Two more state boards—Oregon and South Dakota—also have revised their physician licensure applications in this positive direction for a total of 23.
The AMA is advocating in many ways to support the mental health of medical students, residents and physicians, including ensuring that state licensing, credentialing, employment and other related applications do not contain stigmatizing language that inappropriately asks about past diagnoses or treatment for mental health or a substance-use disorder.
To help foster change in state licensing questions and elsewhere, the AMA has worked with the Dr. Lorna Breen Heroes’ Foundation, which was created after the New York emergency medicine physician died by suicide at the height of the COVID-19 pandemic.
State licensing board application questions are not always readily available and the AMA used Freedom of Information Act and open-records requests to get copies of questions and determine which states need to make changes to their applications.
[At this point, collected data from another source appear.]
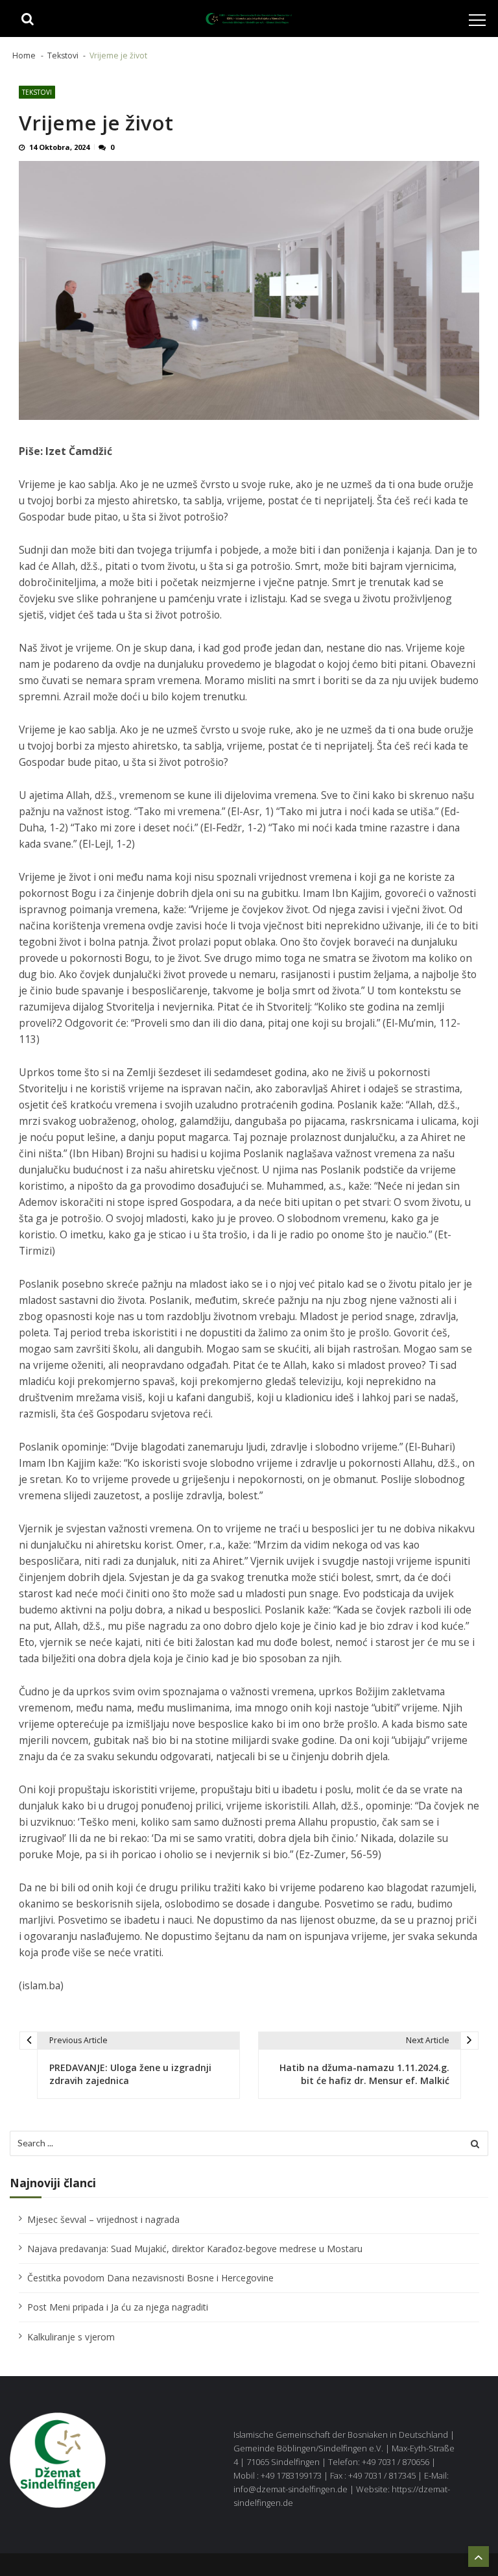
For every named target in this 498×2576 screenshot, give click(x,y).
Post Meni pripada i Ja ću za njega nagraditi (117, 2307)
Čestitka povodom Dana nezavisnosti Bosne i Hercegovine (150, 2278)
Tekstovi (37, 92)
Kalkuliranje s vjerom (71, 2337)
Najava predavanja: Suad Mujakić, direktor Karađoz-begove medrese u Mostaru (194, 2248)
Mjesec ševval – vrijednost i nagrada (103, 2219)
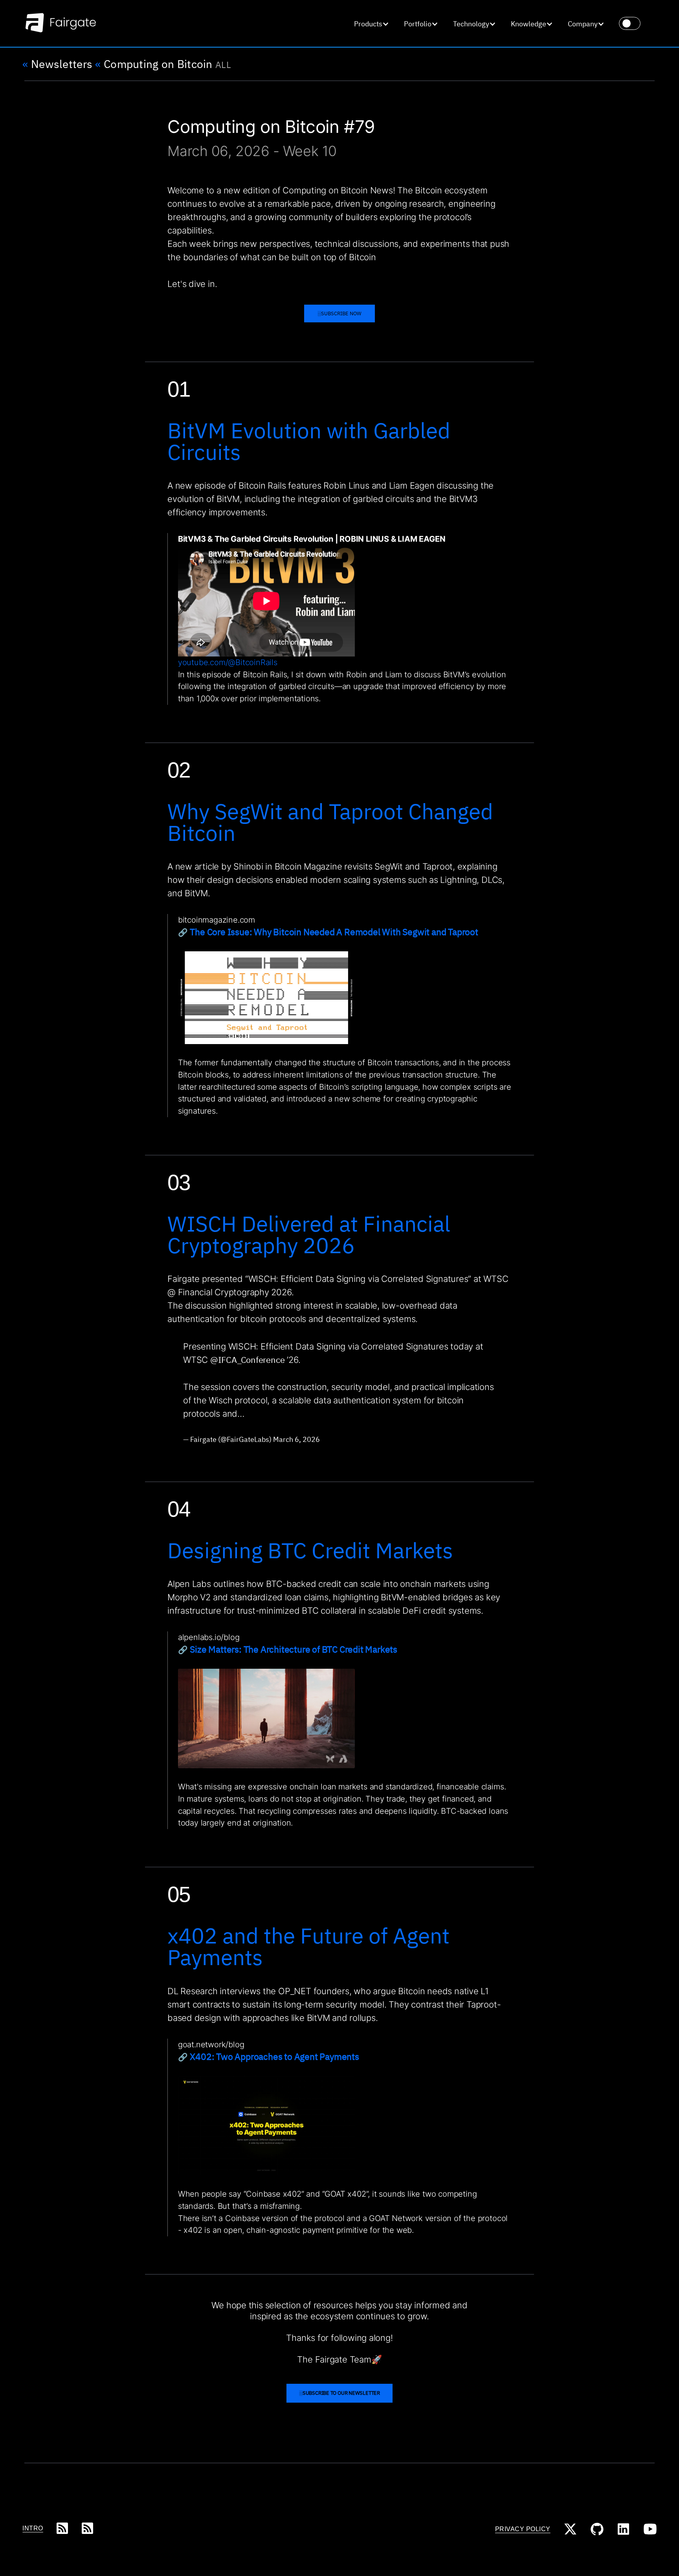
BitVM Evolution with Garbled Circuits (308, 441)
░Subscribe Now (339, 314)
In February, Feist and an AMA representative held a workshop for FSMB members to explain why the questions they ask physicians are important, to show them how to change language that exists on their applications and to challenge officials to revamp applications to better support physician well-being.
“Most state medical boards have made positive changes to their licensing application questions, including removing probing questions, providing safe haven nonreporting options, and including compassionate statements about the importance of seeking treatment. Boards are working to proactively communicate these changes to their licensees and encourage them to seek the care they need and deserve to address mental health or substance use disorder,” said FSMB President and CEO Humayun Chaudhry, DO.
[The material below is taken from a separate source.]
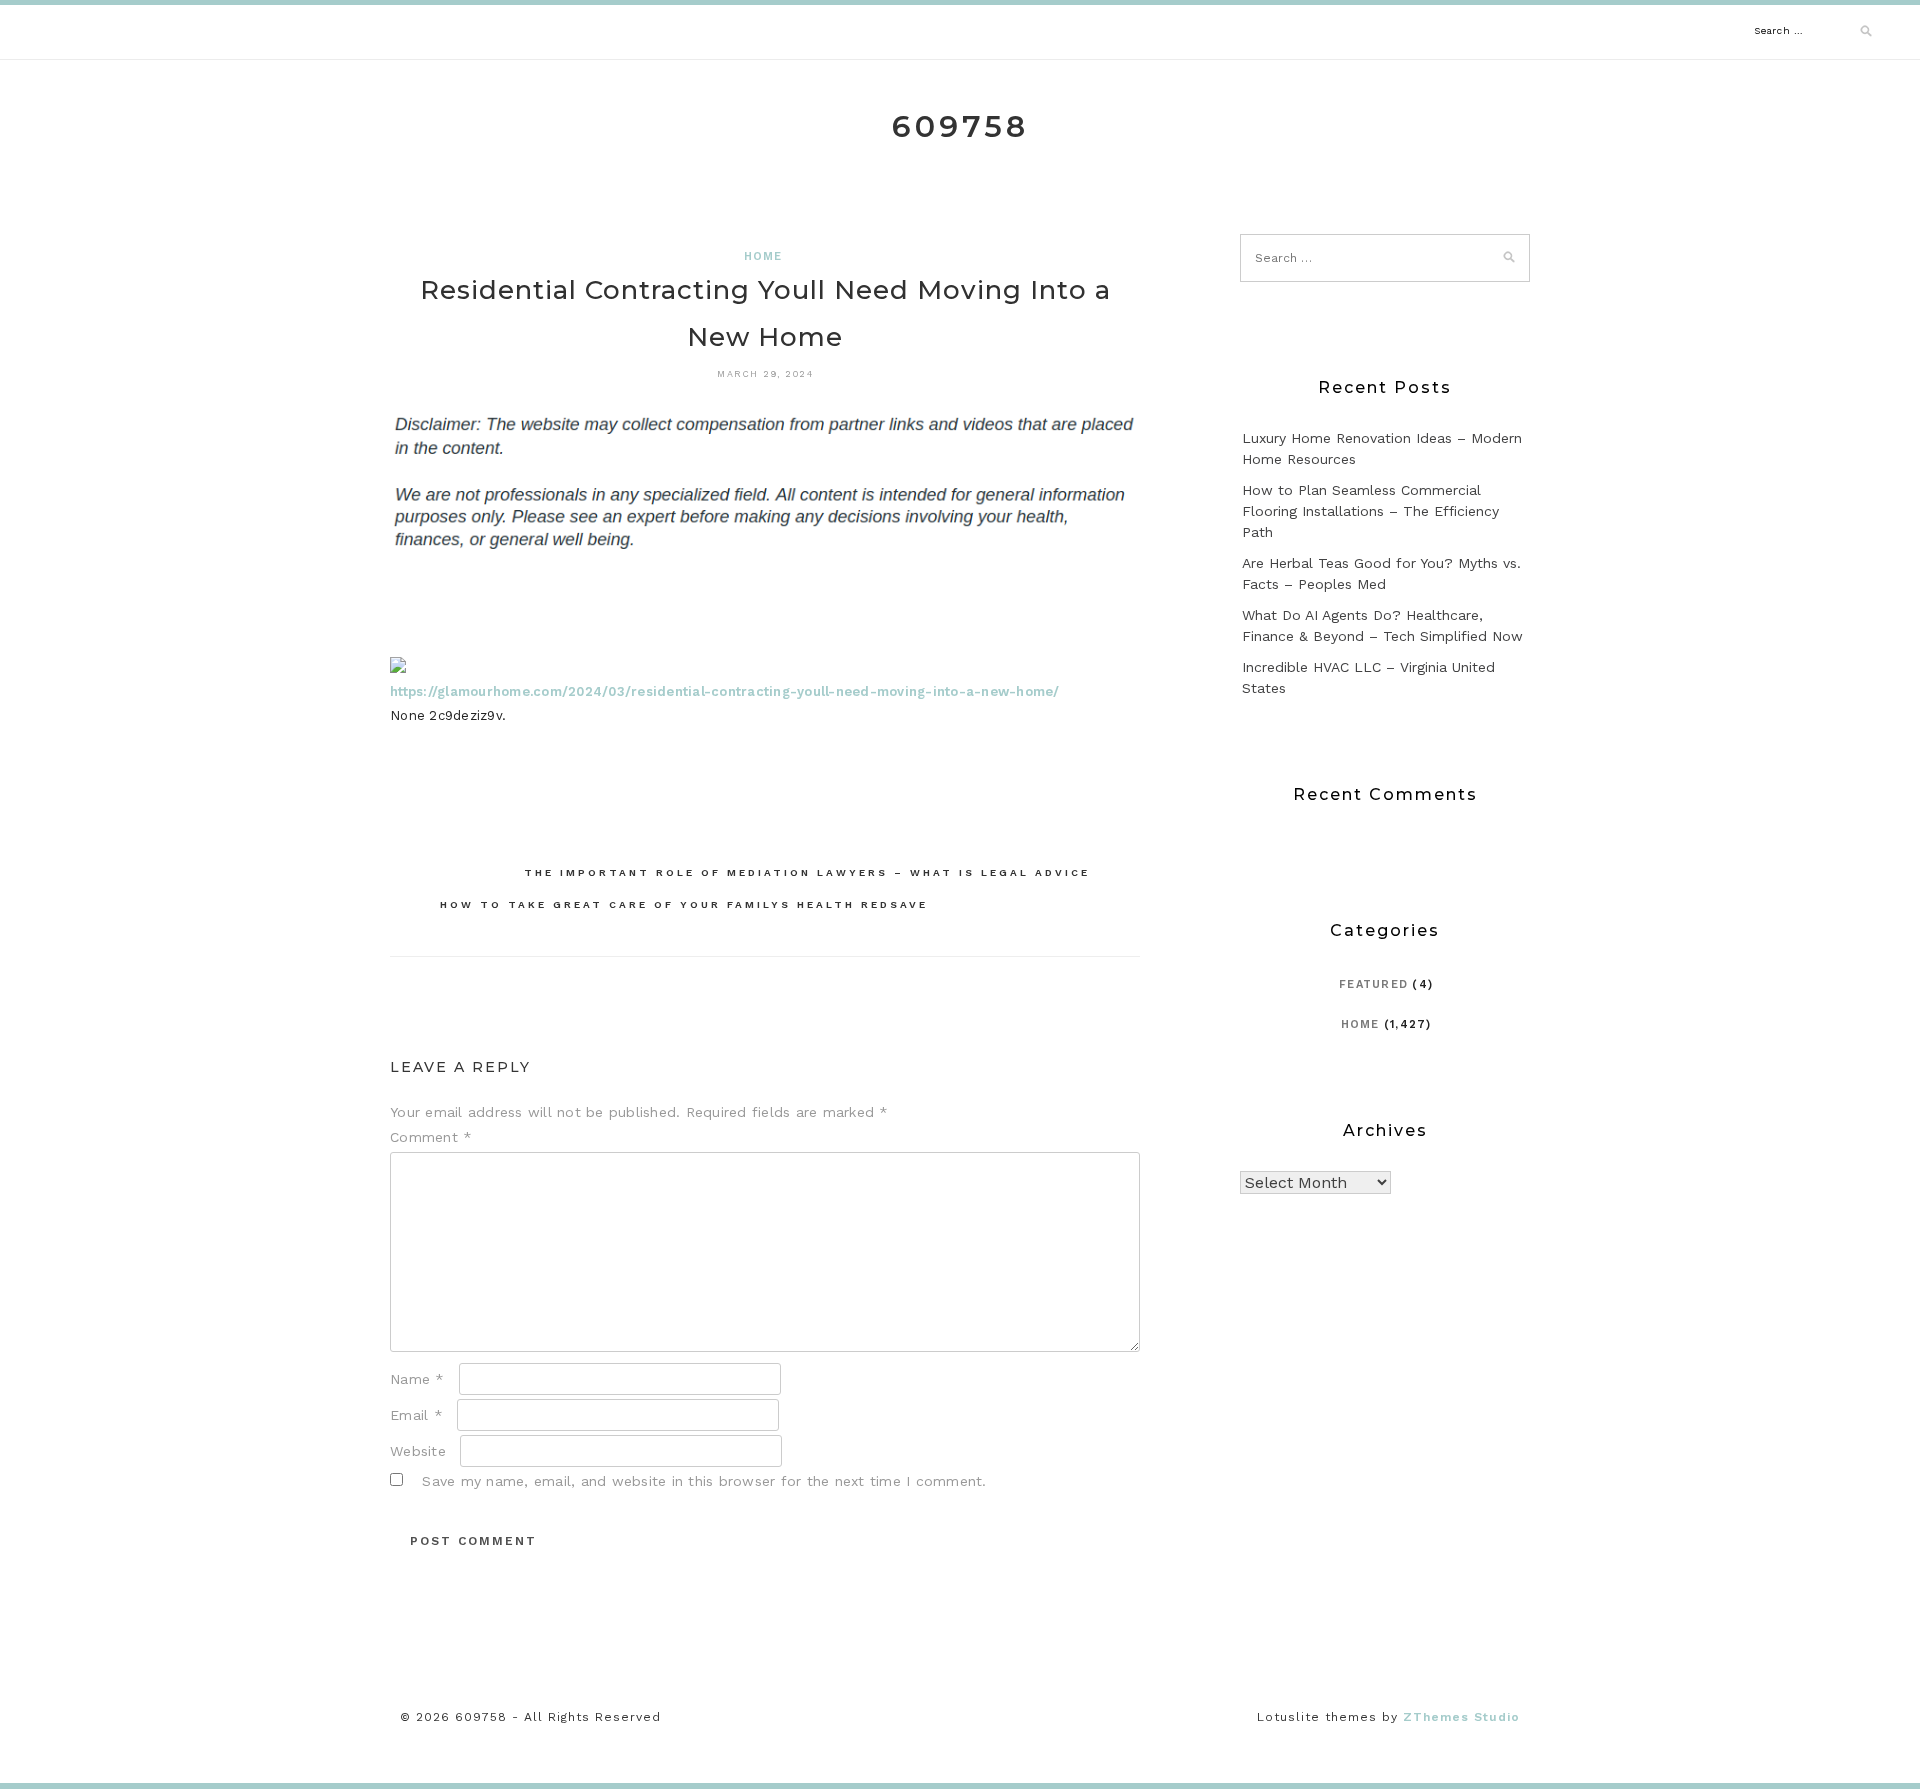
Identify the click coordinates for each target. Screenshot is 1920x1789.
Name (417, 1379)
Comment (431, 1137)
Arizona, Colorado, Louisiana, Maryland, New Hampshire, New Mexico, Oklahoma, Oregon, South Dakota, Vermont, Virginia are among the states now working toward making changes outlined in the step-by-step Dr. Lorna Breen Heroes’ Foundation toolkit.
“These changes can take hours to days to make, not weeks or months,” Feist said. “The low-effort changes have an incredibly high impact.”
Feist said the foundation plans to issue another state report in September, in conjunction with National Physician Suicide Awareness Day.
Feist said that physicians’ concern that they will face professional ramifications if they seek mental health care begins in medical school and that it’s reinforced throughout physicians’ careers; this includes his late sister-in-law Dr. Breen. With a lot of misinformation about seeking help, Feist hopes their organization’s “ALL IN Wellbeing First Champions” badge will become a symbol that it is safe for physicians to seek the same care that they are prescribing for their patients’ wellbeing.
“We want this to be viewed as a badge of psychological safety that says to physicians that you can get your own mental health care taken care of without fear of repercussions,” Feist said.
The Dr. Lorna Breen Heroes’ Foundation and the AMA are also working with hospitals, payers and liability insurers to remove intrusive, damaging questions. The foundation in May made a joint statement with the National Institute for Occupational Safety and Health on the importance of removing intrusive mental health questions from hospital credentialing applications.